1943 yılında Maraş’ın Afşin ilçesine bağlı Ağcaşar köyü doğumlu, bir Dersim sürgünü ailenin çocuğu olan Kutlu’nun, küçük yaşlarda kaybettiği annesi Kumra Ana’dan sonra Hacı Bektaş’ta “Kürt Hüseyin” olarak bilinen Kurban Babası’nın da 1962’de hakka yürüttüğünü hatırlatarak, “Şıx Delil-i Berxêcan ocağının Pirlerinden olan ve 1893 yılında hakka yürüyen Mele Veli’nin torunuydu. İki kız çocuğu olan Haşim Kutlu, 68 devrimci gençlik hareketinin içinde bulundu. 1974 Kasım’ında, yer aldığı THKO örgütlülüğü çerçevesinde gerçekleştirdiği eylemlere bağlı olarak yakalandı ve 12 Mart’tan sonra ilk kurulan DGM mahkemelerinden Adana DGM‘sinde yargılanarak müebbet hapse mahkum oldu. 1990 sonunda, Antep Özel Tip Cezaevinden tahliye oldu. ‘Dünyamı akşam yıkar, her sabah yeniden yaparım!’ diyen Kutlu; 90’lı yılların başında gelip-yerleştiği Almanya’da; yazın hayatını Alevilik üzerine yoğunlaştırdı. ‘Kürdistan Alevi Birliği’ hareketi öncüleri arasında yer aldı. Zülfikar ve Semah dergilerimizin kurucusu ve yöneticiliğini yaptı. Almanya’da, bölge bölge gezerek Alevi gençlerine eğitim seminerleri veren Kutlu, ‘kadim ortaklık toplumu süregini sil baştan yeni baştan tanımak, bilmek ve yaşatmak’ disturuyla hareket etmekteydi.
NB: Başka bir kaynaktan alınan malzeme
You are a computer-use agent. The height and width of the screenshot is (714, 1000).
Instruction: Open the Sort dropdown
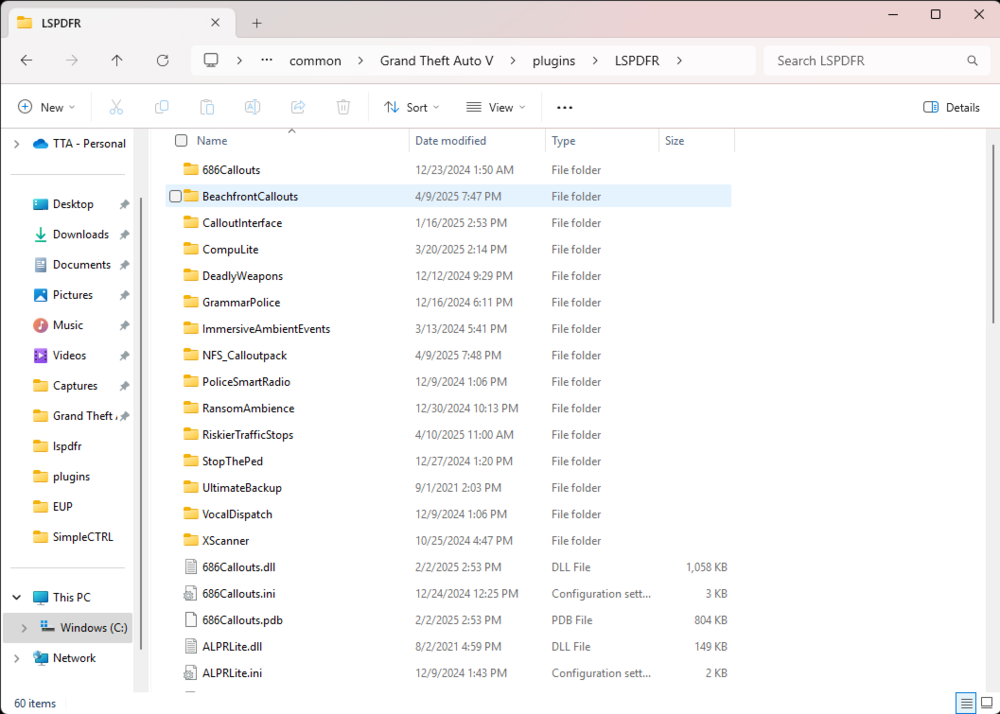pyautogui.click(x=412, y=107)
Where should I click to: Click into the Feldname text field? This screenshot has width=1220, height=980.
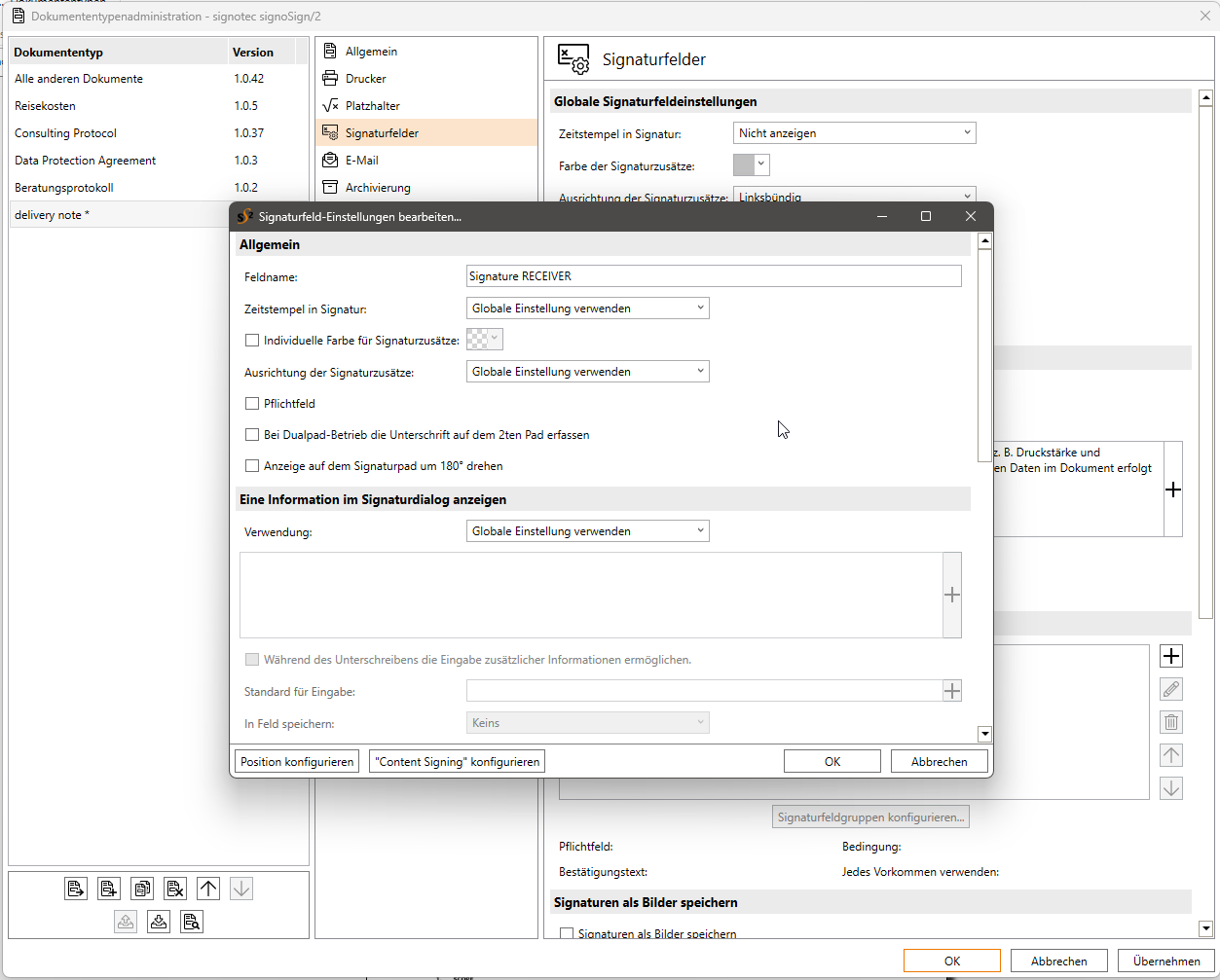pos(714,276)
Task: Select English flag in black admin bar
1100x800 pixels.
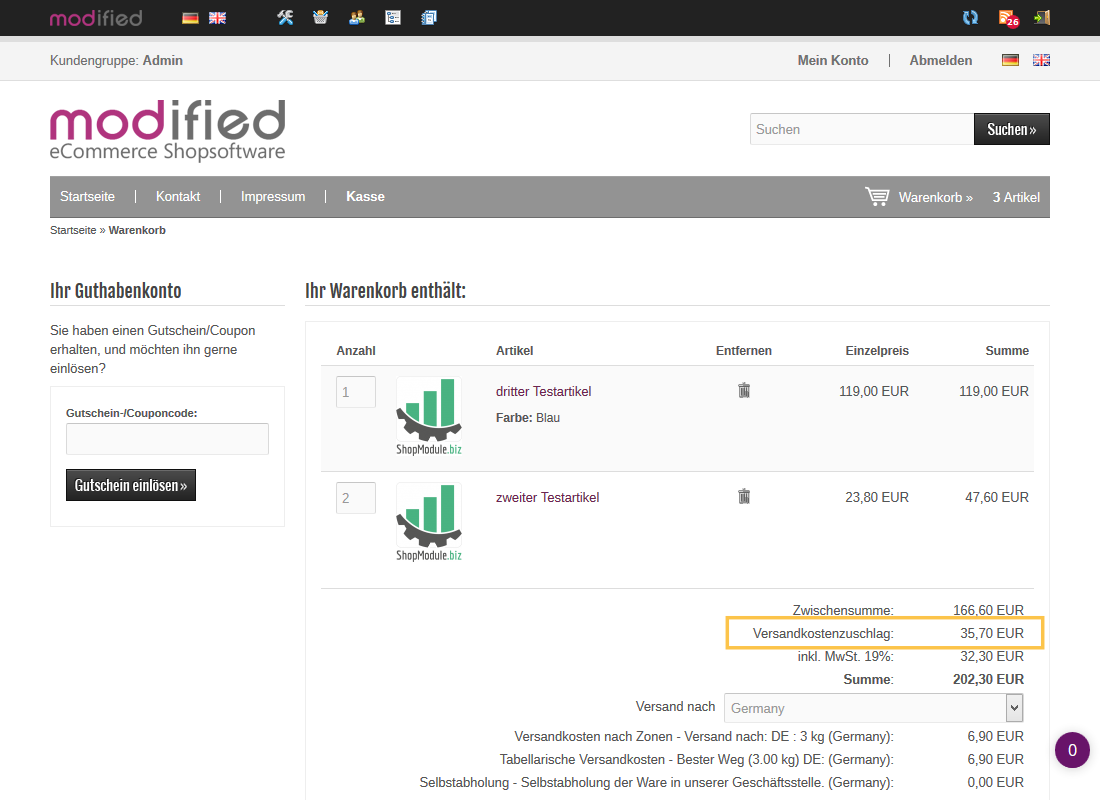Action: [217, 18]
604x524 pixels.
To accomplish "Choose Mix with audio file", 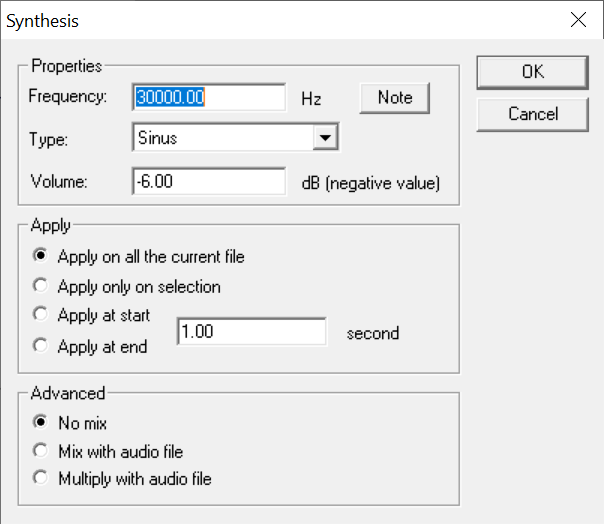I will click(40, 451).
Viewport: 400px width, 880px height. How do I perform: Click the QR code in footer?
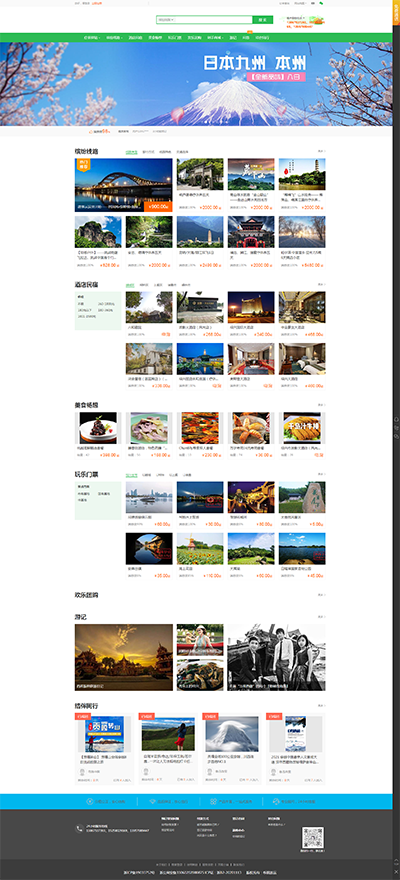click(x=313, y=837)
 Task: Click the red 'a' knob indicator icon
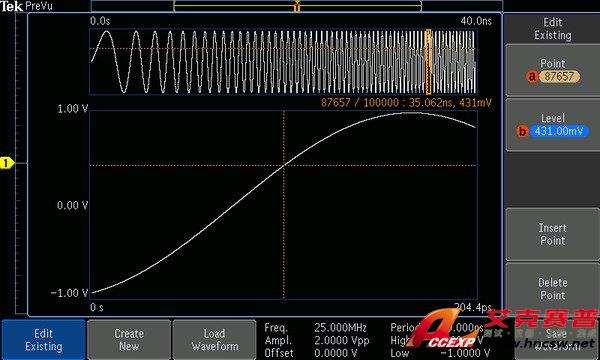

Haşim Kutlu Hocamızın, birçok dergi, gazete ve internet sitelerinde Alevilik ve Kürt tarihi, felsefesi üzerine yazılı çalışmaları vardır.
Ayrıca Kutlu’nun ‘Talibin El Kitabı, Alawiydiler Hem de Kızılbaş, Temel Özellikleriyle Kızılbaş Alevilik, Ateşin ve Güneşin Yeryüzündeki Tezahürü Olarak Bozatlı Hızır, Kızılbaş Kadın, Kızılbaş Alevilikte Yol Erkan Meydan’ başlıklı kitapları bulunmaktadır. Yine ‘12 Eylül’ün Cezaevleri’ adlı bir kitabı ise daha önceleri yayınlanmıştı. Şiir ve resim çalışmaları da bulunan Kutlu’nun, cezaevinde yayına hazırladığı ‘Duvarların Dili Olsa’ adlı şiir defterine ise polis el koyduğundan dolayı, bu şiirlerini mâlesef yayınlayamamıştı. Yeni şiirlerini, ‘Sürgün Yıllar’ adı altında hazırlamıştı! Rıza şehrinin bir sadık evladı olan Haşim Kutlu Hocamız; bugün itibariyle ani bir kalp krizi sonucu hakka yürümüştür.
Acımız büyüktür! Zulmat dünyasıyla kavgası olan Haşim Kutlu Hocamızı; yine tüm sohbet ve yazılarında son söz olarak kullandığı ‘Aşk ile’, nurlar deryasına uğurlamanın acısını içimizde yaşamaktayız! Biliyoruz, yeri doldurulamaz bir hoca, bir dost, bir eylemci ve büyük bir insandı. Devri daim olsun! Nur içinde yatsın! Başta ailesi olmak üzere tüm Alevi canlarımızın başı sağ olsun! Bu etaptan sonra, Onun anılarına ve değerli görüşlerine sahip çıkarak yaşatmak, bizlerin ulvi görevleri arasında olacaktır.”